• _短い問題 A_
データ記録の全行を、画像だけ省いてそのまま引用してください。

• _提示文_
============
ウィンザー通信

アメリカ東海岸の小さな町で、米国人鍼灸師の夫&空ちゃん海ちゃんと暮らすピアノ弾き&教師の、日々の思いをつづります。

一見敵なしの安倍政権だが、私達も決して無力ではない。 全力で戦争国家への「手口」を止めていこう!

2013年11月11日 | 日本とわたし
【4】知る権利と報道又は取材の自由は保障されない 

1 知る権利と報道又は取材の自由をめぐる修正経過とその意味するもの


(1) 修正経過
9月3日に発表された特定秘密保護法案(以下「本法案」という)の概要では、
(この法律の解釈適用)の項で、
本法の適用にあたっては、これを拡張して解釈して、国民の基本的人権を不当に侵害するようなことがあってはならない旨を定める」との訓示規定の提案がされていた。
 
その後、パブリックコメントにおける、国民のきびしい反対意見を経て、発表された政府原案の第6章「雑則」の(この法律の解釈適用)の項では、
報道の自由に十分に配慮するとともに、これを拡張して解釈して、国民の基本的人権を不当に侵害するようなことがあってはならない」(傍線は修正部分)と、
報道の自由に配慮する旨の規定を、追加する修正がなされた。
 
さらに、国会上程前に、自民党と公明党との間で修正協議が行われて、結局、前記の点は、上程法案の21条1項で、
この法律の適用に当たっては、これを拡張して解釈して、国民の基本的人権を不当に侵害するようなことがあってはならず、国民の知る権利の保障に資する報道又は取材の自由に十分に配慮しなければならない」と修正され、
また、21条2項で新しく、
出版又は報道の業務に従事する者の取材行為については、専ら公益を図る目的を有し、かつ、法令違反又は著しく不当な方法によるものと認められない限りは、これを正当な業務による行為とするものとする」(傍線はいずれも修正部分)との規定が加えられた。
============
データ記録
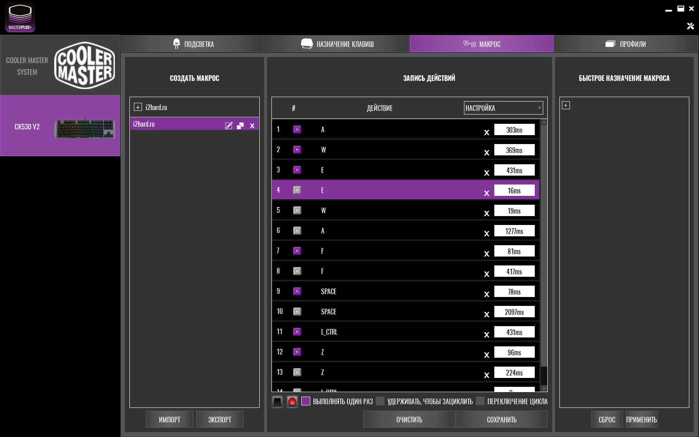Delete the i2hard.ru macro with X icon
Viewport: 699px width, 437px height.
click(252, 125)
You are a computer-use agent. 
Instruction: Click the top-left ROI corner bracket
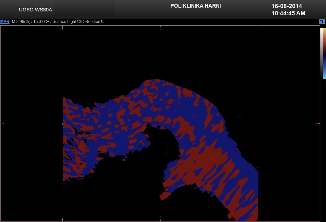pos(63,27)
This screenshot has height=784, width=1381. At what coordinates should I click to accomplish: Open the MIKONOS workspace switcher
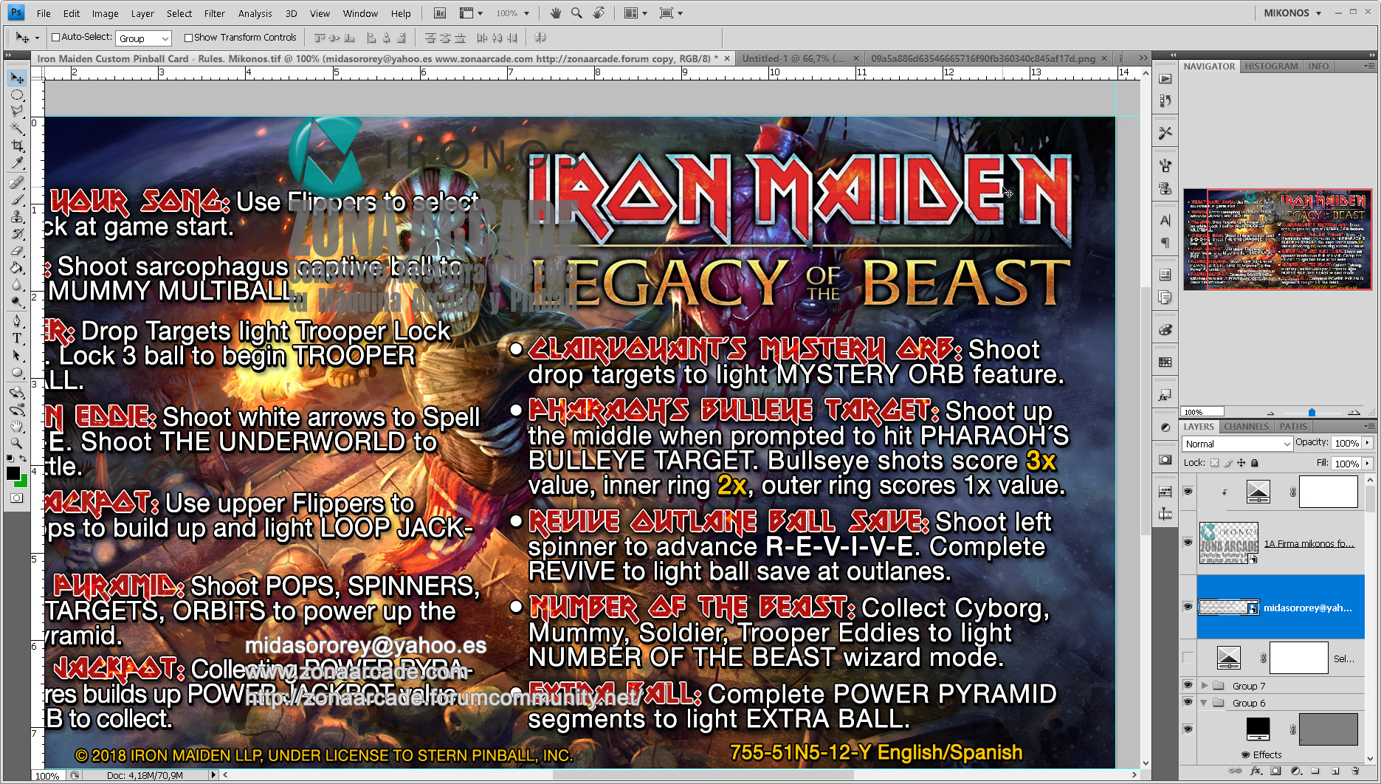1292,13
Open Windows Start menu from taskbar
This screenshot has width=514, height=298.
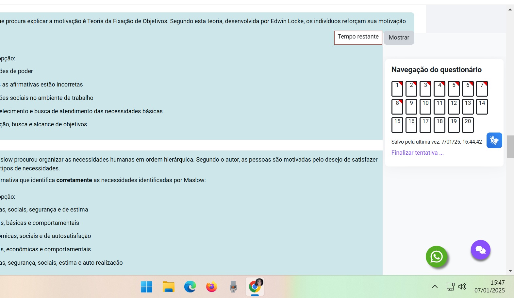point(146,287)
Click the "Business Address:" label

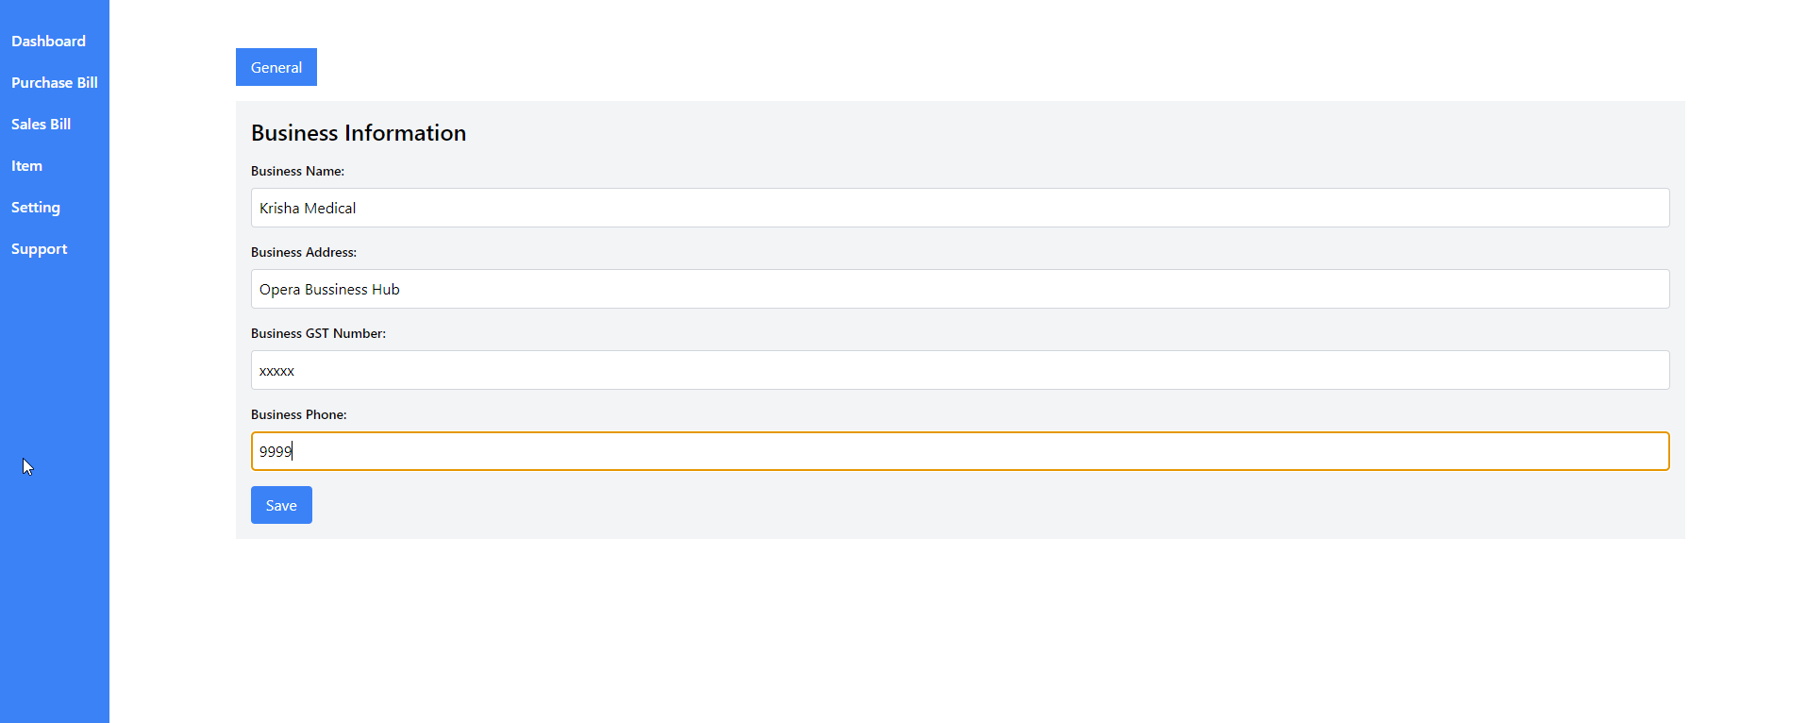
============
• _短い問題 B_
提示文によると、出版や報道に従事する者の取材行為を正当な業務による行為とする規定は、上程法案の何条何項に加えられましたか？

• _課題の解答 A_
Delete the i2hard.ru macro with X icon
Viewport: 699px width, 437px height.
click(252, 125)
You are a computer-use agent. 
Instruction: Click the top-left ROI corner bracket
pos(63,27)
This screenshot has height=784, width=1381. At what coordinates should I click to accomplish: Open the MIKONOS workspace switcher
1292,13
Open Windows Start menu from taskbar
This screenshot has width=514, height=298.
point(146,287)
Click the "Business Address:" label

• _課題の解答 B_
21条2項です。